Check out the Infinispan documentation to find out more about the Infinispan project.

Adding the Infinispan Embedded Extension

After you set up your Quarkus project, run the following command from the base directory:

mvn quarkus:add-extension -Dextensions="infinispan-embedded"

The command adds the following dependency to your pom.xml:

<dependency>
    <groupId>io.quarkus</groupId>
    <artifactId>quarkus-infinispan-embedded</artifactId>
</dependency>

Feature Support

The Infinispan embedded extension offers core caching functionality that includes clustered caches, off-heap memory, data persistence, and transactions.

The Infinispan embedded extension does not currently support indexing capabilities.

Transactions

Configure Infinispan caches for transactional operations with a specific TransactionManagerLookup, as follows:

<local-cache name="quarkus-transaction">
   <transaction transaction-manager-lookup="org.infinispan.transaction.lookup.JBossStandaloneJTAManagerLookup"/>
</local-cache>

For more information, see the Quarkus Transaction Guide.

Native Limitations

When running Infinispan in native mode, some limitations apply:

  • JMX management is not supported. + GraalVM does not allow native VM interfaces.

  • UDP/Multicast is not supported. + You must use TCP transport and a non-UDP based membership protocol with JGroups.

Injection (CDI)

The Infinispan embedded extension provides injection capabilities so you do not have to configure and start caches manually.

Additional injection functionality will be available in future versions.

EmbeddedCacheManager

This is the main entry point to configure and obtain caches.

Configure Infinispan embedded caches with application.properties in the src/main/resources directory.

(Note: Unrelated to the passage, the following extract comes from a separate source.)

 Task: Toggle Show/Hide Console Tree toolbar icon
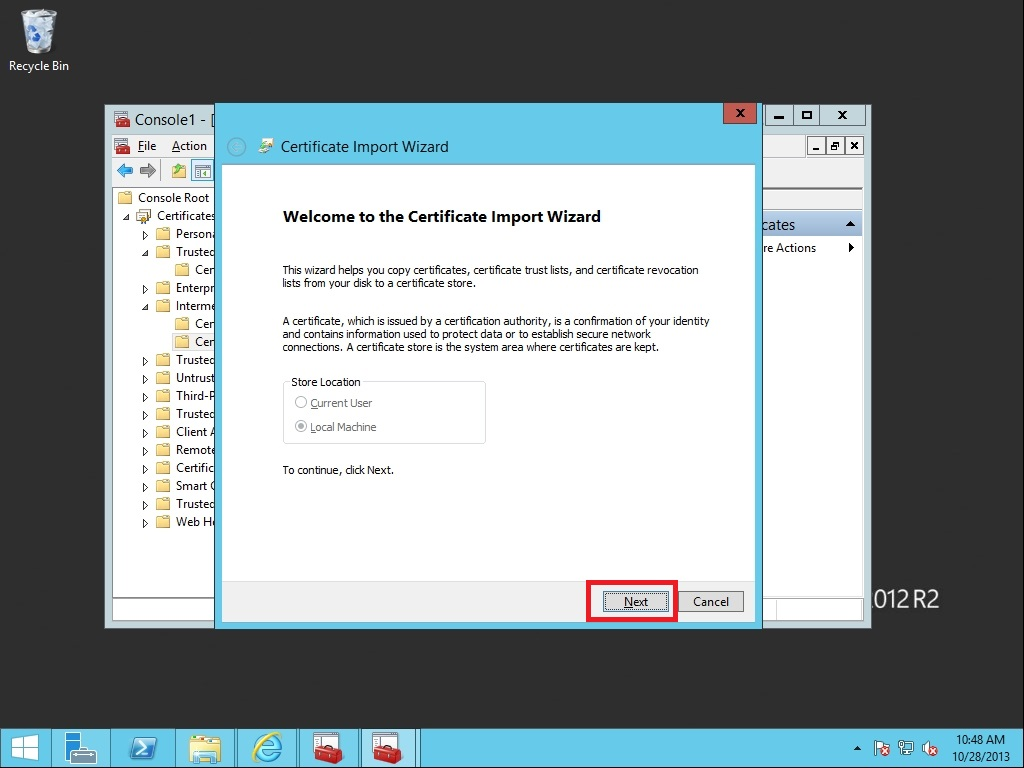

Configuration properties are as follows:

Property Default Value Description Runtime/Buildtime

quarkus.infinispan-embedded.xml-config

<empty>

Specifies a valid Infinispan configuration in XML format, either absolute or relative to the working directory.

Runtime overridable

JMX elements are disabled during native runtime so you can use the same configuration file in JVM and native modes.